Si è conclusa, finalmente e con esito positivo (anche se ci sarà da controllare che le parti ratifichino l’accordo il 23 marzo prossimo e che da allora in poi lo rispettino) la vicenda della SIRTI.Si è conclusa positivamente con baci e abbracci nonché plausi a tutti gli attori della vicenda, ma io, in verità, non ritengo di avere motivi per applaudire tali attori.Certo, e ci mancherebbe altro, sono davvero contenta che la situazione si sia sbloccata, essendo stata partecipe direttamente dell’accaduto sin dai primi momenti dell’occupazione del tetto dell’azienda a contrada Pontecorvo e del primo giorno degli operai sul traliccio Telecom e avendo raccolto le ansie e le forti preoccupazioni per il futuro degli operai e delle loro famiglie, ma credo che la cosa si sia risolta solo ed esclusivamente perché le parti in causa hanno deciso, messe con le spalle al muro dalla eco che la situazione stava cominciando ad avere sui media, anche nazionali, di fare FINALMENTE il proprio dovere istituzionale, amministrativo, economico e politico.

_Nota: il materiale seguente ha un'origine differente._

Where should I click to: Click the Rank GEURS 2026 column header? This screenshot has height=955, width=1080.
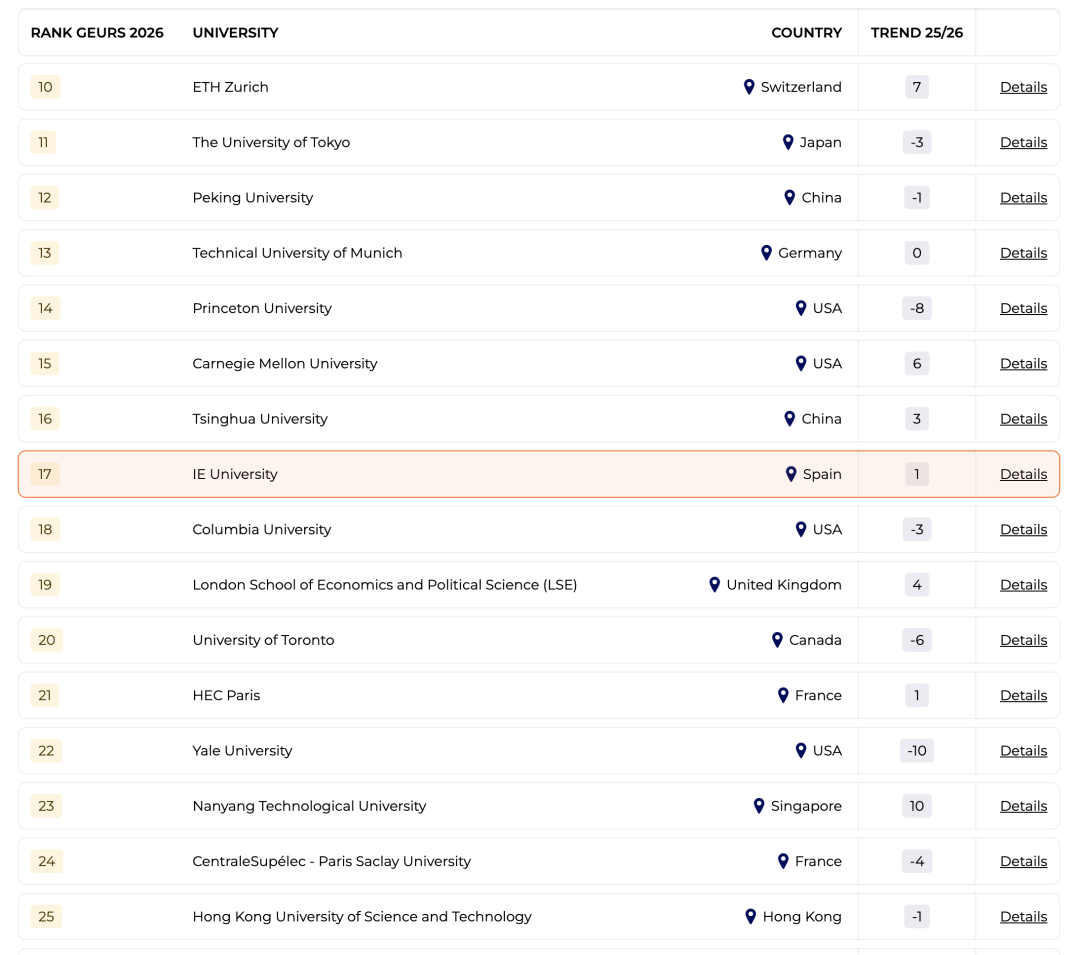pos(97,33)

Il Sindaco FINALMENTE ha deciso di mettersi a lavorare per il bene della città e dei cittadini che lo hanno eletto, idem il Presidente della Provincia, i parlamentari sanniti dei diversi schieramenti hanno deciso FINALMENTE di lasciare per un attimo da parte i propri interessi personali e di partito e hanno deciso di realizzare compiutamente il mandato che è stato loro conferito dagli elettori ovvero portare a livello nazionale le istanze del territorio da cui provengono, i sindacati hanno FINALMENTE lasciato da parte le diatribe interne e tra compagini diverse ed hanno tutelato i lavoratori, le aziende FINALMENTE hanno deciso di far girare l’economia nell’unico modo possibile ovvero continuando ad investire sui territori.

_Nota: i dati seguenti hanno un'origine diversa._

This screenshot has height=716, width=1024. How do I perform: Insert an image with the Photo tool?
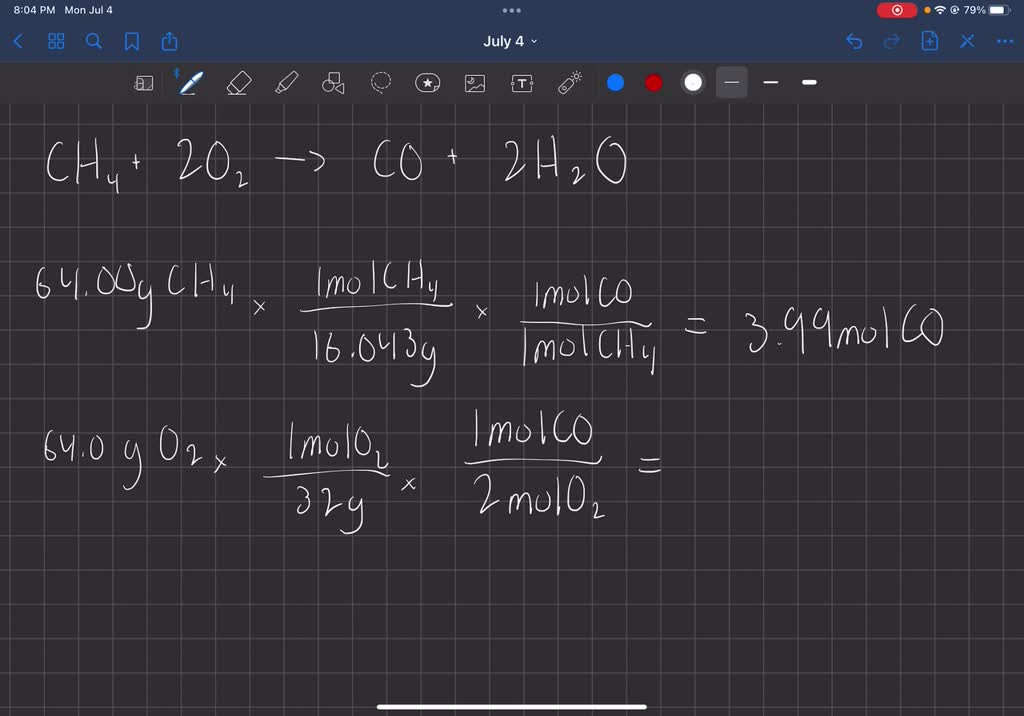[474, 83]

La cosa su cui riflettere, quindi, non è tanto la positiva conclusione della vicenda, bensì le modalità attraverso le quali si è arrivati a tale conclusione:
ma è ma i possibile che per costringere i politici, gli amministratori pubblici, i sindacati, le aziende a fare il proprio dovere, quello per il quale sono stati eletti e quello che le leggi e le norme prevedono, si debba salire su un traliccio alto 40 metri?

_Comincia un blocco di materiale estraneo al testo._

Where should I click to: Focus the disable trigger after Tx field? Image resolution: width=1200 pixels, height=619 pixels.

Il bene della città e della comunità, il bene dello Stato, lo sviluppo delle aziende, la tutela dei lavoratori sono cose che si devono ottenere e realizzare facendo ognuno quotidianamente il proprio dovere, nel rispetto delle norme e delle leggi, perché il reale e concreto ripristino della legalità e della moralità in tutti i settori della vita quotidiana è l’unico volano di sviluppo sociale, economico, politico e culturale.”